Set in Paris, movie star Fredric Stahl, twice nominated for an Oscar, steps smartly into the caldron of late 1930s Europe. "I was born in Vienna, wandered about the world for a time, lived and worked in Paris, then, in the summer of 1930, Hollywood. I'm an American now," Stahl tells a woman he meets on a ship sailing to Paris.



 Some excerpts to get you enthralled in this period thriller:
In Paris, the evenings of September are sometimes warm, excessively gentle, and, in the magic particular to that city, irresistibly seductive. The autumn of the year 1938 began in just such weather and on the terraces of the best cafes, in the famous restaurants, at the dinner parties one wished to attend, the conversation was, of necessity, lively and smart: fashion, cinema, love affairs, politics, and, yes, the possibility of war — that too had its moment.

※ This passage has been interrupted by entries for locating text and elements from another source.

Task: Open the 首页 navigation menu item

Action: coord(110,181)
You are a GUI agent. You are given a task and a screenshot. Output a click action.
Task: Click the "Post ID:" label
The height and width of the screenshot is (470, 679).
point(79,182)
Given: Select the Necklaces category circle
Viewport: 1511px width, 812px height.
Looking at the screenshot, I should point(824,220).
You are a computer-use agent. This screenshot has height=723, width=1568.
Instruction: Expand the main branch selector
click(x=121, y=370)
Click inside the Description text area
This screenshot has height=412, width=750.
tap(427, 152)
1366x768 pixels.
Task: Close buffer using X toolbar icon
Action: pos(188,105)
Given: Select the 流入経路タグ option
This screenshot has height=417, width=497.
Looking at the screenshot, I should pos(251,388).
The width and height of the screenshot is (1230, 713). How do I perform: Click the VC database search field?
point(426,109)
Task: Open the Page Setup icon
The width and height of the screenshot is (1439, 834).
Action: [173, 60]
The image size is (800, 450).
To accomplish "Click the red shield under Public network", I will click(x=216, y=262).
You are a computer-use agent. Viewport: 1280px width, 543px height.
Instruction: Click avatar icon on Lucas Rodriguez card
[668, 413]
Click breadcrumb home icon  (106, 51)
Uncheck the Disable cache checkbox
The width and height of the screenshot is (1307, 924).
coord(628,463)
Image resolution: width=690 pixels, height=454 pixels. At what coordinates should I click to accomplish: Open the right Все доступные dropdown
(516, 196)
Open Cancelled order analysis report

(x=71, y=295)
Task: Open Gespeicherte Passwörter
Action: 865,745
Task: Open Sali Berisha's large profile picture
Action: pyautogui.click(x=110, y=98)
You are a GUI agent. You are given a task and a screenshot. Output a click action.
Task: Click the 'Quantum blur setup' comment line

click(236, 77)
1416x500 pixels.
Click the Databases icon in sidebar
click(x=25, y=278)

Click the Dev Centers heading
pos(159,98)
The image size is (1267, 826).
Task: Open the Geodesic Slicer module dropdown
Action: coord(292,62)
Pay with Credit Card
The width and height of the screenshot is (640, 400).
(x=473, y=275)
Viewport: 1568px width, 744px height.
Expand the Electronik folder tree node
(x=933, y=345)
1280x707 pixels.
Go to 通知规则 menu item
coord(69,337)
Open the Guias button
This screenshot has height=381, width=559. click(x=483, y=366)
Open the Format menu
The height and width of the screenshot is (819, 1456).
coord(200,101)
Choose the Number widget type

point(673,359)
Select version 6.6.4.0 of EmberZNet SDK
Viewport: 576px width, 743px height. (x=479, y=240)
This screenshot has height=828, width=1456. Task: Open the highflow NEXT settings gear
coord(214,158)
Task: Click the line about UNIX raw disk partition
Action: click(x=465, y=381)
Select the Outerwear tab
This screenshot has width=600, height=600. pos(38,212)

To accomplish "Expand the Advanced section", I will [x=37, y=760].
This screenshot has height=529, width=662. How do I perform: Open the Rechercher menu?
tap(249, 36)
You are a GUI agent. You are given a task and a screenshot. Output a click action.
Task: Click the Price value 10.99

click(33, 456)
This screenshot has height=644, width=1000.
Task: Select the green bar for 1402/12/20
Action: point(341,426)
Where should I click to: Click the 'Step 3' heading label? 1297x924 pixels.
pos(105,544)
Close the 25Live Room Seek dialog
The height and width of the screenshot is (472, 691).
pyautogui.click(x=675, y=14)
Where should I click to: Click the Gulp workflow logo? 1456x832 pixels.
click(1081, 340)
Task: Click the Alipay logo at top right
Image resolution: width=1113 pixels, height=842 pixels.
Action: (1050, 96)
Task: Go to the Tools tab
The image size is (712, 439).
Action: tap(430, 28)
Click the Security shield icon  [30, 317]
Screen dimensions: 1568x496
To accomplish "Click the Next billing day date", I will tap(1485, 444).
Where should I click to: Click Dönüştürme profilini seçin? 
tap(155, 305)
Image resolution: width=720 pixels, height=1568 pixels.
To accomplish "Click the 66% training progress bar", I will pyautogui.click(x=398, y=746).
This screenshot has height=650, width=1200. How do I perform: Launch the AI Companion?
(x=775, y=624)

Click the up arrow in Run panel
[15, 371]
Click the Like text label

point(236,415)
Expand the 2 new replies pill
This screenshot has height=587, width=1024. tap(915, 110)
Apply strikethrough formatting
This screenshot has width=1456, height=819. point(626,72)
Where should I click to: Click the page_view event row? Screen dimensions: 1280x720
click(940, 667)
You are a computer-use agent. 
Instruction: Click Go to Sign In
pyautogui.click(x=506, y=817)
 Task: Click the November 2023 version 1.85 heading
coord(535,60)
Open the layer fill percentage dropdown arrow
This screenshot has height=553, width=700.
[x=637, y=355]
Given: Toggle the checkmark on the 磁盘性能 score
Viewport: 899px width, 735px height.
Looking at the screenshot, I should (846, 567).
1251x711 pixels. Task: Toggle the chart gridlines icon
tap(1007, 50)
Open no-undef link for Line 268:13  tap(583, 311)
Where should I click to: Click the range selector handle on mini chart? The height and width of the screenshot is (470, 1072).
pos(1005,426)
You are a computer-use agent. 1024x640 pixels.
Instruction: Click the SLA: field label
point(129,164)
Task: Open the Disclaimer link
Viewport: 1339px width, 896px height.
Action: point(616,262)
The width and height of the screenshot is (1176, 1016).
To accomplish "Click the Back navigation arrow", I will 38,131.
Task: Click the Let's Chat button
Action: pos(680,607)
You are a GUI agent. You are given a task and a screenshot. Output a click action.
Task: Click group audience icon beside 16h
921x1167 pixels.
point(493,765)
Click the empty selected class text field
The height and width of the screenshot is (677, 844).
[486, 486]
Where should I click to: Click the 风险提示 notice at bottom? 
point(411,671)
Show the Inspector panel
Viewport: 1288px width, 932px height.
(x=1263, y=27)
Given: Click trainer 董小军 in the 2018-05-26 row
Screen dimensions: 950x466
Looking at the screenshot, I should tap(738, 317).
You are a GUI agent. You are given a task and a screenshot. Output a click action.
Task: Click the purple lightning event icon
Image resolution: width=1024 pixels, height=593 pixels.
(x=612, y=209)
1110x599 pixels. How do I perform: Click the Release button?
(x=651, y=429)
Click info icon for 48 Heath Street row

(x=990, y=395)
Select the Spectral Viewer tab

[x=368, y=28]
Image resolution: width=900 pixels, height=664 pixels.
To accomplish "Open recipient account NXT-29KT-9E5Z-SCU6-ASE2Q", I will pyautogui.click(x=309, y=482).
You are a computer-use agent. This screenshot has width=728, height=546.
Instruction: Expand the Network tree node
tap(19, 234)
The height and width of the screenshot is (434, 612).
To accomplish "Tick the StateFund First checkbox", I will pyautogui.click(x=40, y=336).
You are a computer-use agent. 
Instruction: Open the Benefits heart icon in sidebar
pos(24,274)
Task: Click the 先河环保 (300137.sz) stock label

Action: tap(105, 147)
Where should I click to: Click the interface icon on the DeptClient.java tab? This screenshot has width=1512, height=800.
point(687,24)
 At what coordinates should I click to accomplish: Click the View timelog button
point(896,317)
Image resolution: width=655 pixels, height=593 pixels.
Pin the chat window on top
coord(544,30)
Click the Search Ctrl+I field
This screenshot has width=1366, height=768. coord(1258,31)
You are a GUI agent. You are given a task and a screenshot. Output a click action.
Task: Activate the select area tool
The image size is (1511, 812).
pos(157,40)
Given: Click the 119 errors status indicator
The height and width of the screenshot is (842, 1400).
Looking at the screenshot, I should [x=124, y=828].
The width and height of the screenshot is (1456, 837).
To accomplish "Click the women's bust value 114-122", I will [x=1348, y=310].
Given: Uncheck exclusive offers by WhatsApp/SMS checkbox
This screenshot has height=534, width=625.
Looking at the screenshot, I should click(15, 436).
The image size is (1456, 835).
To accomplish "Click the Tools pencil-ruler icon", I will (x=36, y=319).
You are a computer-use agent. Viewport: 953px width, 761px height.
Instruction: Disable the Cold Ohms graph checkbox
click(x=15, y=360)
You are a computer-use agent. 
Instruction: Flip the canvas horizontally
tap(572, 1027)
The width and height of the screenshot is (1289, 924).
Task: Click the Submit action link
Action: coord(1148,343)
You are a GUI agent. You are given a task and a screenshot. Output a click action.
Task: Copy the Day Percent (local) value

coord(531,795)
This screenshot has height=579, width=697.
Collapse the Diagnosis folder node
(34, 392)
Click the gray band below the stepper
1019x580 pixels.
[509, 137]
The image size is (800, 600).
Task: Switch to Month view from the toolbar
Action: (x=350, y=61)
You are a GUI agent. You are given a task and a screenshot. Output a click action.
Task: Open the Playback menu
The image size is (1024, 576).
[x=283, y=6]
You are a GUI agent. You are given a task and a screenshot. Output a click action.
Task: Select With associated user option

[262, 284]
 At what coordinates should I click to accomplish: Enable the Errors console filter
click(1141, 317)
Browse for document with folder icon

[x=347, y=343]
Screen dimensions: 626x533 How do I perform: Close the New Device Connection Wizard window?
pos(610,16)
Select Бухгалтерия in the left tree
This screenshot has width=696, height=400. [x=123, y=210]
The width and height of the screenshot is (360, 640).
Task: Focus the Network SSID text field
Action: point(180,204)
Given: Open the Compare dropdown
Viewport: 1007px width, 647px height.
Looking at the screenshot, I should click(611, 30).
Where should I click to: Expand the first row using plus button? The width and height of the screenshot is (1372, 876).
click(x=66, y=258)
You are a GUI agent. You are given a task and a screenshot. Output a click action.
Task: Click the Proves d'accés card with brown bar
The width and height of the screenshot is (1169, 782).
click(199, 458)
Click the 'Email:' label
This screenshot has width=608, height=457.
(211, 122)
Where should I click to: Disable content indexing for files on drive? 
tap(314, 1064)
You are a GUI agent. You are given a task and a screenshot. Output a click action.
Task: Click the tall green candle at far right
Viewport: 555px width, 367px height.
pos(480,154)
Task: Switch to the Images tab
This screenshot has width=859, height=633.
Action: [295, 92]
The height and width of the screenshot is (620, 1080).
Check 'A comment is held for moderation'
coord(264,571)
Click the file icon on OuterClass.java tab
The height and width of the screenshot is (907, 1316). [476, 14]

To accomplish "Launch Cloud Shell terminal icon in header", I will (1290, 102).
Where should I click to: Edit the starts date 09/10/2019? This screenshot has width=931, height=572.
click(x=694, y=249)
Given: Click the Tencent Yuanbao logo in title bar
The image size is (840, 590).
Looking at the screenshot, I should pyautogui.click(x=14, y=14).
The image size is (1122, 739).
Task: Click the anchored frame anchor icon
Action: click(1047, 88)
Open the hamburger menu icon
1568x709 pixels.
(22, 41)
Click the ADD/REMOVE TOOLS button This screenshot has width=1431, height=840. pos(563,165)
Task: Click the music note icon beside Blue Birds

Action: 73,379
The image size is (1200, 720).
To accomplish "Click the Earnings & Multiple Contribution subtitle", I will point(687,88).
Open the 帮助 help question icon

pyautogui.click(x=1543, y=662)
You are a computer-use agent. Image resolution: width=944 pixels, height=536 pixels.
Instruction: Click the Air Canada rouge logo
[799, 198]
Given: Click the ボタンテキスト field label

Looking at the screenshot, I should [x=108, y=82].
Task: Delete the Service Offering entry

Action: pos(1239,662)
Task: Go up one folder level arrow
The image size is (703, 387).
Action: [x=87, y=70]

 ...he didn't want to work - the light fading outside the window, the gathering dusk, had reached him. It was l'heure bleue - time to be meeting a lover, looking for one. Well, he had nowhere to go. He put the script aside, went to the desk, found Hotel Claridge stationary and began to write a letter...


 ..."You're staying at the Claridge?" she said. "I just love that hotel, so much quieter than the Ritz."
A glass of champagne was put in his hand, a silver tray of caviar blini flew past. "They certainly make you comfortable," Stahl said.


 ...The cocktail party was in the drawing room, where splendid old paintings in elaborate gold frames - lords and ladies and cherubs and a few bare breasts - hung on the boiserie; walnut paneling that covered the walls. It was a stiff, formal room, with draperies of forest-green velvet, maroon taffeta upholstery, spindly chairs from royal times - chanting in chorus don't dare sit on me - and a mirror-polished eighteenth-century parquet floor. Against one wall, a huge marble-topped hunting table with gilt legs, a place to toss your pheasants when you came in from the field...If this room didn't intimidate you, Stahl thought, nothing would...

 It's 1938, when Jean Gabin's Le Quai des Brumes came out and Mission To Paris could not be more film noire if that's your taste...

 Loaded with atmospheric scenes right and left...

 Like mysterious train station rendevous essential to any noirish thriller...

 Exotic spies right and left, naf main character Frederic Stahl gets in over his head and it's fun to follow his toings and froings...

The perfect place to read Mission To Paris would be hanging out at a cafe nursing one cup of Joe all day, which by the way, Furst tells us, became a habit with Parisians who often had no heating at home back then. Who knew?